12.19.2006

(for matt)

so they want to make, in your memory, a law
to more heavily punish those like jennifer...
ironic, knowing your infrequency of anger
and bad habit of talking on the phone while driving.

personally, i would prefer to remember you
by planting a rose garden or an orchard in your name...
but i understand and respect that others grieve
and knew you differently than did i.

they said you were too good for this earth,
an angel who had to be taken to heaven...
but i remember your imperfections, your secrecy
and troubles with honesty (and not just about your age).

sometimes, you drove me crazy
with your stubbornness, but i am so glad
you were human... i want to remember you
as you, not some perfect picture.

they said you were so smart,
and you were, but i remember when
you rented an apartment, in the middle of the ghetto, completely unfurnished.
you slept on a mattress on the floor for 2 months.

they all say you were always smiling,
but i remember both the blank look
when you were distracted and wouldn't let anyone in
and the serious look when you were explaining the scientific
technicalities you knew so well.

they say how much you impacted their lives,
and you did me, too,
but i know as well what a difference i made in yours
and i am humbled.

they talk about how you strengthened their faith,
but i remember you never wanted to talk about it,
were too shy to say what you believed
except that you loved your church.

and yet it was a joy to watch you grow,
brought me more faith and joy and love for you
when you would talk about growing in your
newman retreats and Bible classes and adventures in nature.

they remember how you knew everyone,
but i wonder how deeply you really did
and read your postcard that says how hard
it was that one summer getting to know people.

they said you were so friendly,
and you were, but i remember your shyness
and not always knowing what to say...
not always having to say something.
you were such a good listener.

today, as i rode my bike to work,
my hands freezing, i remembered your gloves,
and the ones i always meant to send you, as a gag gift,
and i wished i had your hands to warm mine - or at least your gloves.
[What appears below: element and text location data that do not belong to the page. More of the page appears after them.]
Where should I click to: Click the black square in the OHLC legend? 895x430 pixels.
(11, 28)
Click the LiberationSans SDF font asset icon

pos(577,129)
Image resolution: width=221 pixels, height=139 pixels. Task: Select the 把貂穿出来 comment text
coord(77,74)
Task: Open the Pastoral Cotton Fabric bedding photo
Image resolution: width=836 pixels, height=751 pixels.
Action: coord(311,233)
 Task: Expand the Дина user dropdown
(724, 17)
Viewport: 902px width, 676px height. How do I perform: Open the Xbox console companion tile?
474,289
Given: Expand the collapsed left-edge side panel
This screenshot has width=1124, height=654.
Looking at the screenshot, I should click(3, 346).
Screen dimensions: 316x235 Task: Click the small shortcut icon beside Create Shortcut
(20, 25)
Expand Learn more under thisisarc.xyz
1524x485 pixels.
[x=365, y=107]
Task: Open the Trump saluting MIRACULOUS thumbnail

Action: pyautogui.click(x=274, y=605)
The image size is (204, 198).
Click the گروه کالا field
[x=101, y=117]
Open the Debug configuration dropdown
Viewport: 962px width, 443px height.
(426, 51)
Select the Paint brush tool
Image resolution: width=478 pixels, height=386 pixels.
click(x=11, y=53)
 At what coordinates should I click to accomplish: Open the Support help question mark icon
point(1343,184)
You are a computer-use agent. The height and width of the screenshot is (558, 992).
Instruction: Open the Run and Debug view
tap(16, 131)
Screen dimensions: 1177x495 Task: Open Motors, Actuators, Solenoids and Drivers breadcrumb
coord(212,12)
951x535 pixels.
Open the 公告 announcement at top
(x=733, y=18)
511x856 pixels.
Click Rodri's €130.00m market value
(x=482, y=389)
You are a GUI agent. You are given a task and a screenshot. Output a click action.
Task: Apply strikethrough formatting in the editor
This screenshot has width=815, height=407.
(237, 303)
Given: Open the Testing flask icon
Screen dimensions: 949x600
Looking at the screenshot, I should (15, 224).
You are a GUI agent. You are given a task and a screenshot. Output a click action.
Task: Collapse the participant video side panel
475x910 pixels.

as i see your message from last christmas,
wishing mine to be happy, and missing me...
i have been good, and i miss you too...
i wish i didn't have to miss you so long, brother.

i love you, friend.

12.08.2006

do we truly even live in a true capitalist society, a true market economy, any longer? the forces of supply and demand have been manipulated and distorted to something false and artificial - demand is no longer determined by need or true desire, but by commercialism and the advertising industry - instead of the demand being met by a supply, we change the demand according to what supply we have. is this any longer a true market? are we any longer living by "the invisible hand" to work harder when it is really the new visible hand of advertising, spilling lies into our brain from every outlet possible, that pushes us to work longer hours, take on another mortgage or loan, get more needless stuff, and end up with less happiness? it doesn't seem so to me.

12.05.2006

i sit here, the sun streaming through the window, dust floating slowly, quietly. as i eat my orange, tiny sprays of juice mist from the peel. i am captivated. something about this moment feels... right. peaceful, perhaps. the silent, graceful, gentle dance of the dust seems deliberate, knowing that the rush of life is really for nothing. i see this hurried pace of life in the people i love who surround me here, and i cannot understand it. life is too short to waste in the everyday hurry... much too short, for some.